» **Activity**: Include no pictures. Output exactly the lines from the one that contains "You are a computer-use" through the final line of the entries.

□ □ □ □ □

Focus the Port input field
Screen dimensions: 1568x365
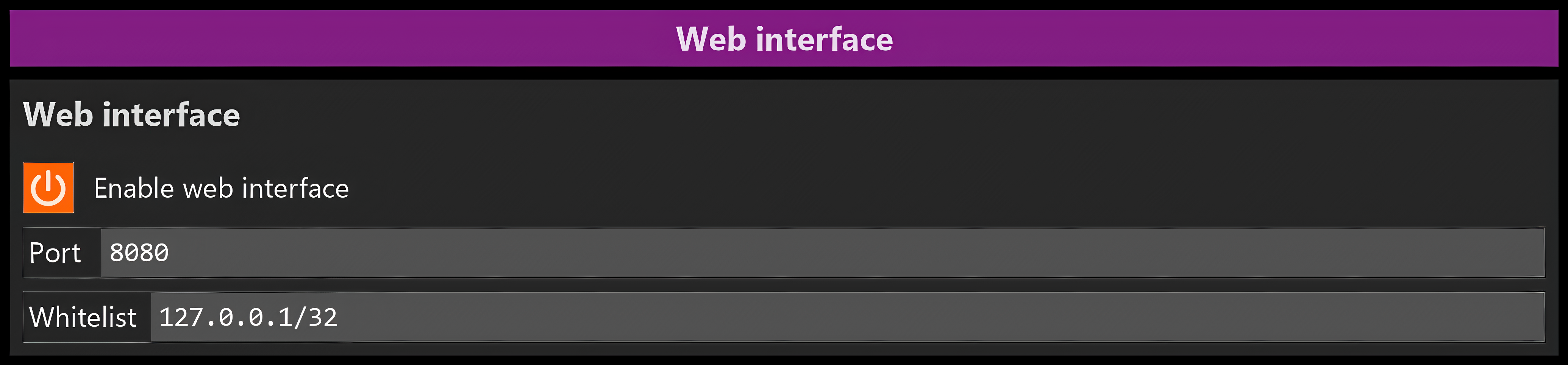click(822, 253)
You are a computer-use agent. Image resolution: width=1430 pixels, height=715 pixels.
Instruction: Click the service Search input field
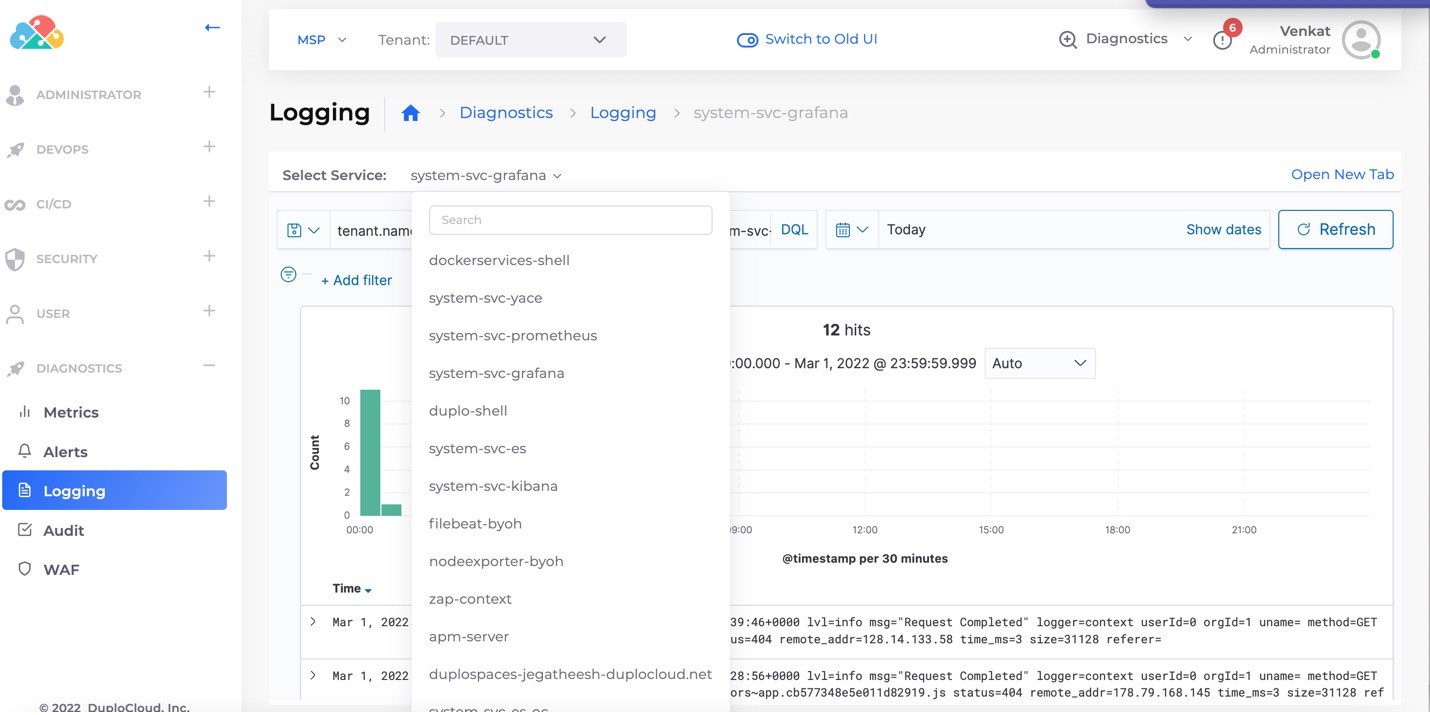[570, 220]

□ □ □ □ □

» **Completed exercise**:
You are a computer-use agent. Image resolution: width=1430 pixels, height=715 pixels.
Instruction: Click the service Search input field
[570, 220]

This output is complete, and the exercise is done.